● **INSTRUCTIONS TO FOLLOW**: Of the lines in the listing below, count those containing "will". Provide the count and nothing else.

● **DATASET EXTRACT**:

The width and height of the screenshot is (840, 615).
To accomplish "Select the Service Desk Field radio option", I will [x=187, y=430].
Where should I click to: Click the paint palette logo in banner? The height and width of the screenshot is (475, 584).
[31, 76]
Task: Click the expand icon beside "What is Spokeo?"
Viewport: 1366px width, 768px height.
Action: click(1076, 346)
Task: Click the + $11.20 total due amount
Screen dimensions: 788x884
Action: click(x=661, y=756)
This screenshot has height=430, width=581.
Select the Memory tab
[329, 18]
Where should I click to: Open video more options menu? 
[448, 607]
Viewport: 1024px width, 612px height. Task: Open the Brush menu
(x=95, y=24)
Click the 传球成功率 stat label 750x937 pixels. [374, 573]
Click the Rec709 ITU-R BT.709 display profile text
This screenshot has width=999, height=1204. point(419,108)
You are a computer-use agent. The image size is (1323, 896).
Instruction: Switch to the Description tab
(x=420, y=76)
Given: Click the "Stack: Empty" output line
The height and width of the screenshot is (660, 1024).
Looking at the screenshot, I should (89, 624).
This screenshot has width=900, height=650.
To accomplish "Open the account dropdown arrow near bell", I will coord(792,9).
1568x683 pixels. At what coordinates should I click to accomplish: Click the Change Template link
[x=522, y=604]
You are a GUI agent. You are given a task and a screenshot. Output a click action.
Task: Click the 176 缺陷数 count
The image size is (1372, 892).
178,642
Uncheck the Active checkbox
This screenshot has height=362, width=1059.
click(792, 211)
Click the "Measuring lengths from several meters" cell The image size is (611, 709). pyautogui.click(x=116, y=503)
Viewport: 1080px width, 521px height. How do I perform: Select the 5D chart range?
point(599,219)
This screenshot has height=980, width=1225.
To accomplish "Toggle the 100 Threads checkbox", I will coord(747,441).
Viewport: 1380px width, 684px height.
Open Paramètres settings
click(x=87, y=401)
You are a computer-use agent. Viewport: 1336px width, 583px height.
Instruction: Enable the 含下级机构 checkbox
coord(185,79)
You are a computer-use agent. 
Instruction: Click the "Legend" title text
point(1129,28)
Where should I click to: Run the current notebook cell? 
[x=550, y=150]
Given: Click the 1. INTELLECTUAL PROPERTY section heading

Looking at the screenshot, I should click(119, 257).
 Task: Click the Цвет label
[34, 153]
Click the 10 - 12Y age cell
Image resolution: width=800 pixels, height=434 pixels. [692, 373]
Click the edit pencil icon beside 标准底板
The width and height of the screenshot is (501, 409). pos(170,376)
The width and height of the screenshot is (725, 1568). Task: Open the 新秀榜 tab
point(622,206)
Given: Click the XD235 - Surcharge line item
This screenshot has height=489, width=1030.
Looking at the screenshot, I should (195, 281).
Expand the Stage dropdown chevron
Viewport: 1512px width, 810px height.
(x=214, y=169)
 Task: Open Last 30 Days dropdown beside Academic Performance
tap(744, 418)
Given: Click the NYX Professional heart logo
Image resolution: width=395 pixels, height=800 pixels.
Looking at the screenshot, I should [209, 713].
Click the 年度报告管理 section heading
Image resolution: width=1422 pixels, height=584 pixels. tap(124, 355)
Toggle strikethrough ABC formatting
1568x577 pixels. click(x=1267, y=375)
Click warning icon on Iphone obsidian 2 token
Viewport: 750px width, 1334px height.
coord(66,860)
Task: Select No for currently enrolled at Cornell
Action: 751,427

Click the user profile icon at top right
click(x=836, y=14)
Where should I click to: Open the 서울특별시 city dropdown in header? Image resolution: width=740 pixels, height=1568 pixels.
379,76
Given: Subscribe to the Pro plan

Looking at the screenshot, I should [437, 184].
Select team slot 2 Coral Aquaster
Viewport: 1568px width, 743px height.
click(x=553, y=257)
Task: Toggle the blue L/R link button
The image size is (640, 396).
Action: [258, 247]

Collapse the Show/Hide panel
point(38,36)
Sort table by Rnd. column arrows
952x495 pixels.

● **PROBLEM SOLUTION**: 3